Tired tired tired and everything hurts. I think today I will skip my 6am gym trip and just go back to sleep till it doesn't hurt anymore.

I need a doctor who cares. Mine doesn't listen to me when I tell him my thyroid meds aren't working right. I sleep 15 hours a day, my daily swim and weight room trip takes all my energy away, I have constant body pain, and my hair is falling out in patches. He says my tsh numbers are normal. Annoying. I don't like being sad all the time. I'm a nice person lol

:roll:
 
I am trying to deal with having colorful floaters in my line of vision. Right eye only. Yesterday I had high blood pressure which is not normal for me. I thought that was the reason but I have the floaters today and my blood pressure is low. I use to get these right before I had a seizure so I am not driving and after a busy last two days I am laying down. My doctor is on vacation but if it continues I will send her an email for when she gets back.
 
Well, I finally saw a psychiatrist and was prescribed Zoloft, but it's not helping my anxiety, I feel it's making it worse and it's been giving me thoughts like suicide. I think I'm going to stop taking this stuff. I want to tell the psychiatrist, but I'm afraid if I do this place will either kick me out or put me on suicide watch, both which won't help me at all.

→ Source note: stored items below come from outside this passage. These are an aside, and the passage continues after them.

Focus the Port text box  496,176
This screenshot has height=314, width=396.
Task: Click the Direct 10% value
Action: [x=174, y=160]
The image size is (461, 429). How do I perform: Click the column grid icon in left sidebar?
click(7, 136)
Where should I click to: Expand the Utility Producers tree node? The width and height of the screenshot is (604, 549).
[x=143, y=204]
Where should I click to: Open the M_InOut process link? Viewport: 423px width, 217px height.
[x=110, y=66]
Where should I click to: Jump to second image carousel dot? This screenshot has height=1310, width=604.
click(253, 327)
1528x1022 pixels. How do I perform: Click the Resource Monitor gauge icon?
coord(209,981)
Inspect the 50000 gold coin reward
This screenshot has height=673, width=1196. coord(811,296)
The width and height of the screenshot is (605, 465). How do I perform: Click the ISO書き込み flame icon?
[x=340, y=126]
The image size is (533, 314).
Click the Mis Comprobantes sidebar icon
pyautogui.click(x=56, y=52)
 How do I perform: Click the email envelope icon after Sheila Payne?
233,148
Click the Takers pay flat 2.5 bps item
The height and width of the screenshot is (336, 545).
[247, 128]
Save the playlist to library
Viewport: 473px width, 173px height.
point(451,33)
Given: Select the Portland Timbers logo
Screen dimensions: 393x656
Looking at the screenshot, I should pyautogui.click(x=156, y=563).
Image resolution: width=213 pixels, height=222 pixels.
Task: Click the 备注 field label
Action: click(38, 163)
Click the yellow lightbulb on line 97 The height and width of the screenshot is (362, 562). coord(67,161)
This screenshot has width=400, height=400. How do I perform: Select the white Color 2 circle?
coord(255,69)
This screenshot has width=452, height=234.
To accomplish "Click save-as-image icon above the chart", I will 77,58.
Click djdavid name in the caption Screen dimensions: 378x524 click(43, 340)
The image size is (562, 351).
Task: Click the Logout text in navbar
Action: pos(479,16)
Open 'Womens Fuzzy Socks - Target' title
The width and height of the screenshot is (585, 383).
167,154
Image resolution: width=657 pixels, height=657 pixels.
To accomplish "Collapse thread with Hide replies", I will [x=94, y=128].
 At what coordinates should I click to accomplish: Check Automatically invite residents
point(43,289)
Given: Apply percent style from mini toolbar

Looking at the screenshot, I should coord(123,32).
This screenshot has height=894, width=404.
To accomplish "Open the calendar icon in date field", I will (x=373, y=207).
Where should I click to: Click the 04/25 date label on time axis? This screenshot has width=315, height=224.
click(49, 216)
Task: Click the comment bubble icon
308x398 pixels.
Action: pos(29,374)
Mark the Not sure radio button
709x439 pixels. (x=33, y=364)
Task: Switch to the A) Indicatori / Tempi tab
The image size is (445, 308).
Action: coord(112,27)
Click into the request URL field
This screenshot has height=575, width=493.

I'm thinking about just not taking the prescribed pills anymore. I'll still have bad anxiety, but I won't be thinking bad thoughts like suicide.
 
Well, I finally saw a psychiatrist and was prescribed Zoloft, but it's not helping my anxiety, I feel it's making it worse and it's been giving me thoughts like suicide. I think I'm going to stop taking this stuff. I want to tell the psychiatrist, but I'm afraid if I do this place will either kick me out or put me on suicide watch, both which won't help me at all.

I'm thinking about just not taking the prescribed pills anymore. I'll still have bad anxiety, but I won't be thinking bad thoughts like suicide.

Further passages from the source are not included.